- **EXERCISE DATA**
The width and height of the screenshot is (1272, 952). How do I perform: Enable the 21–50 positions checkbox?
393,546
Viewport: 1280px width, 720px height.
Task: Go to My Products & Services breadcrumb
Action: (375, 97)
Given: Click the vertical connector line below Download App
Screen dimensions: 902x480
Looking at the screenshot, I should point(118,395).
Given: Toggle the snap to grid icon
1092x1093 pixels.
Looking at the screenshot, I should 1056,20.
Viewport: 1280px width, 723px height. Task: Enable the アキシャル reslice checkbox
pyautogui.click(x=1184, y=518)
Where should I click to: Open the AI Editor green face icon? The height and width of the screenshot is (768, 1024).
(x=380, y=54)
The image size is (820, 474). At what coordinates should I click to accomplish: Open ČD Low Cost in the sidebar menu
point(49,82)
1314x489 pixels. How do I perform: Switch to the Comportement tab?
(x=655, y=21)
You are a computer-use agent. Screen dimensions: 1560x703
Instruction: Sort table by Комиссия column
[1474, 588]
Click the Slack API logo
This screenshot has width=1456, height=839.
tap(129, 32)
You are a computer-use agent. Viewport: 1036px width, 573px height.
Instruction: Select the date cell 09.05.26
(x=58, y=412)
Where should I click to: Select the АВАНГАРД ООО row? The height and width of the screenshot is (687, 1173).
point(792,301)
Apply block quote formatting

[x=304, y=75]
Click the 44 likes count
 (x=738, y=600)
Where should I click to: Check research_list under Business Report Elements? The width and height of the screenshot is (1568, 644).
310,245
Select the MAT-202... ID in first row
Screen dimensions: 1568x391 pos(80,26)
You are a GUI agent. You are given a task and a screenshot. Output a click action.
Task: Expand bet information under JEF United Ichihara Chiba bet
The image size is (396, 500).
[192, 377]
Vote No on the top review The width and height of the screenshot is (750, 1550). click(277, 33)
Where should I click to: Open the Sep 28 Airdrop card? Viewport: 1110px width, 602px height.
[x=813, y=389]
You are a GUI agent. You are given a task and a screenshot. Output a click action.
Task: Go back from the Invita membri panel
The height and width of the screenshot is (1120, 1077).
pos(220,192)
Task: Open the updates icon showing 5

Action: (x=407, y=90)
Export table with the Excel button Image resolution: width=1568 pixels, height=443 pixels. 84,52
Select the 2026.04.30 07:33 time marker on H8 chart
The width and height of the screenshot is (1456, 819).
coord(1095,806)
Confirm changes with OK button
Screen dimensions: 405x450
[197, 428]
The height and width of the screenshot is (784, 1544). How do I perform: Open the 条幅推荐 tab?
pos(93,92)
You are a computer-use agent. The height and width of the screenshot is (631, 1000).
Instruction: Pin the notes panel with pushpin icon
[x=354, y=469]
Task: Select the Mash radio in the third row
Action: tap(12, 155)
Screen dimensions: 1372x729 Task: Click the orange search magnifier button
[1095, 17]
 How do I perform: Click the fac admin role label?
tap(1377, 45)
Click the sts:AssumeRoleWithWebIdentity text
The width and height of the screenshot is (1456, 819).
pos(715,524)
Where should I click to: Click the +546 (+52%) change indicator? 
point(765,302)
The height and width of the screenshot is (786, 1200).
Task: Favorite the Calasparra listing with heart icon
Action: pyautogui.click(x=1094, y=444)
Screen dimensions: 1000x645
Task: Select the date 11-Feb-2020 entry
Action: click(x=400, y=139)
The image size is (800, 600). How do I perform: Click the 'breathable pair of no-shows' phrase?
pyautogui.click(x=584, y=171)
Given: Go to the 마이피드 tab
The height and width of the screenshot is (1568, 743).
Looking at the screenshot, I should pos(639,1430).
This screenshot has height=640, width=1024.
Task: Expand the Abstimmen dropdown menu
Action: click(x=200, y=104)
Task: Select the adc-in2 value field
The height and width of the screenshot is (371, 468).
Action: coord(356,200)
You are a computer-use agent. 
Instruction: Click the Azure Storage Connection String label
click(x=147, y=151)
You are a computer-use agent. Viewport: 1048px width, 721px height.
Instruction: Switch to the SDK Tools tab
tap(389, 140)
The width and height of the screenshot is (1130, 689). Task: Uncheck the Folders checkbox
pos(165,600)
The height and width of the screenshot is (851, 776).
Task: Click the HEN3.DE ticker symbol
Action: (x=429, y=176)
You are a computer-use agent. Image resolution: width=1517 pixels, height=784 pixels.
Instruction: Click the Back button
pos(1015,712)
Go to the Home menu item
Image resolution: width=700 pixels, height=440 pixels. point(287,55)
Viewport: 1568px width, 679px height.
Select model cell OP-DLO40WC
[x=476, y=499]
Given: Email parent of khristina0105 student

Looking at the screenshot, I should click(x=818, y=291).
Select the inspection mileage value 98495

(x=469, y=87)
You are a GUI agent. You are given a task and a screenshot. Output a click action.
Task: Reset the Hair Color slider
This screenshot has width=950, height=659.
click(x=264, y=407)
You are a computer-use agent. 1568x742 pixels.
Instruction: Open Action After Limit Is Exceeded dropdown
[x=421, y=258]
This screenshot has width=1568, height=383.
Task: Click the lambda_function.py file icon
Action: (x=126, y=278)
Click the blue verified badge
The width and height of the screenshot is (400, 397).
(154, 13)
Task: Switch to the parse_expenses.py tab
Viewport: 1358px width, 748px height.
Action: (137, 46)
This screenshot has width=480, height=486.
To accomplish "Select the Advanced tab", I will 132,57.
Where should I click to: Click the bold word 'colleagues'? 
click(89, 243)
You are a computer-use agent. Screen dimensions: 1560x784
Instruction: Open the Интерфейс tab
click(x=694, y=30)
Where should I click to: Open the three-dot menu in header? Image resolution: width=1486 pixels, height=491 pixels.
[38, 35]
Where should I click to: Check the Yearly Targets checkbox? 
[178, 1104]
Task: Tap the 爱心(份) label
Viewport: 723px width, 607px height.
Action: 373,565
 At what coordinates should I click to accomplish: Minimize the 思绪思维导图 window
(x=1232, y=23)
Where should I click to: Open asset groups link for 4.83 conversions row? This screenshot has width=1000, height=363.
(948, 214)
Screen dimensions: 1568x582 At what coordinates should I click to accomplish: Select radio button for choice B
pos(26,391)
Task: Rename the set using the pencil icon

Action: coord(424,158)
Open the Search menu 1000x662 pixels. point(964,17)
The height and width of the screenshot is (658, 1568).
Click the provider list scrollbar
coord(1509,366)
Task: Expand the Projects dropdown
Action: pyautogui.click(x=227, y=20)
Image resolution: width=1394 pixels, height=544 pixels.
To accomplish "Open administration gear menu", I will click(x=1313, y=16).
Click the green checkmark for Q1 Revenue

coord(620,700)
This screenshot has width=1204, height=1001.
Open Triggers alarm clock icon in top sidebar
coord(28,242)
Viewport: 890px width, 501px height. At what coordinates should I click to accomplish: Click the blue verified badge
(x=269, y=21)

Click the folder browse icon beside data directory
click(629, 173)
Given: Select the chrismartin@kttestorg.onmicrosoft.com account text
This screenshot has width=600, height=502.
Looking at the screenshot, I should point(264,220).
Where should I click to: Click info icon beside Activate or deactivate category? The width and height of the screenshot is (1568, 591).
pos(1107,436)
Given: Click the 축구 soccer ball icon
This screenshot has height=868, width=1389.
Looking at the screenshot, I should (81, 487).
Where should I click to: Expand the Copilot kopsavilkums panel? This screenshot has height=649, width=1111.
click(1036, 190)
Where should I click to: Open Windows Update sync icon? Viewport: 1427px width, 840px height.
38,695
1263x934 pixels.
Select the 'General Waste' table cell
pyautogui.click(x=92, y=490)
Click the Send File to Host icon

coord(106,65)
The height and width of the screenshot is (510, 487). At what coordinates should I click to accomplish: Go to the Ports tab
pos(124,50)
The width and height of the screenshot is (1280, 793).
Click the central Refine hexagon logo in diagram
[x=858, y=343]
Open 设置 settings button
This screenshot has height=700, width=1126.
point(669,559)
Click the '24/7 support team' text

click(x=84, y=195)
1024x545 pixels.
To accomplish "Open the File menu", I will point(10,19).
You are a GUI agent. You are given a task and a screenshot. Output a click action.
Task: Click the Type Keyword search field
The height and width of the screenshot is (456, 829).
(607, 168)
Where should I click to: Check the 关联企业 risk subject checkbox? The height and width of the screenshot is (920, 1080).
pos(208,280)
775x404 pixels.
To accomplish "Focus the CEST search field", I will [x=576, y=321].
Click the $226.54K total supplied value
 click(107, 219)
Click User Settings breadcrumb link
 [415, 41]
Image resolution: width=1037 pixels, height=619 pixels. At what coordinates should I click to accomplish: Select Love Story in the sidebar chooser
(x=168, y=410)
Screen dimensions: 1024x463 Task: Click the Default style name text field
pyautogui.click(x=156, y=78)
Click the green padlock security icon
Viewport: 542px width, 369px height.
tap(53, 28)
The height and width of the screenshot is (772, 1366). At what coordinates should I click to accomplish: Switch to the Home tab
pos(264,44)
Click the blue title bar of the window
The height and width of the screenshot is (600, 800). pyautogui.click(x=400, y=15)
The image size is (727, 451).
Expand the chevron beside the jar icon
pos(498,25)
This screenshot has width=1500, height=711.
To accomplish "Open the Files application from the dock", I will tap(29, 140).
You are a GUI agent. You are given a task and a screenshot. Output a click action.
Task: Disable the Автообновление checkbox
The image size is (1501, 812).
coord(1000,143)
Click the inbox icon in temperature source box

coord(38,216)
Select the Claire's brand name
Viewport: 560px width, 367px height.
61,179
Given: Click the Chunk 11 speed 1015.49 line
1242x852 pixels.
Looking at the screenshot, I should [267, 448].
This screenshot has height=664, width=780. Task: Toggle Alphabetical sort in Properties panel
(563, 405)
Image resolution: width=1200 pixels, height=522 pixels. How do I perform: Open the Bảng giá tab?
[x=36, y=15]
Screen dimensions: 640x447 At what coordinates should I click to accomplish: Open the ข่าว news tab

- **EXERCISE DESCRIPTION**
Using the entries shown above, reproduce verbatim the lines from the line bearing "Task: Click the Type Keyword search field" to the line bearing "This screenshot has width=1500, height=711.", inclusive.

- **EXERCISE RESPONSE**
Task: Click the Type Keyword search field
The height and width of the screenshot is (456, 829).
(607, 168)
Where should I click to: Check the 关联企业 risk subject checkbox? The height and width of the screenshot is (920, 1080).
pos(208,280)
775x404 pixels.
To accomplish "Focus the CEST search field", I will [x=576, y=321].
Click the $226.54K total supplied value
 click(107, 219)
Click User Settings breadcrumb link
 [415, 41]
Image resolution: width=1037 pixels, height=619 pixels. At what coordinates should I click to accomplish: Select Love Story in the sidebar chooser
(x=168, y=410)
Screen dimensions: 1024x463 Task: Click the Default style name text field
pyautogui.click(x=156, y=78)
Click the green padlock security icon
Viewport: 542px width, 369px height.
tap(53, 28)
The height and width of the screenshot is (772, 1366). At what coordinates should I click to accomplish: Switch to the Home tab
pos(264,44)
Click the blue title bar of the window
The height and width of the screenshot is (600, 800). pyautogui.click(x=400, y=15)
The image size is (727, 451).
Expand the chevron beside the jar icon
pos(498,25)
This screenshot has width=1500, height=711.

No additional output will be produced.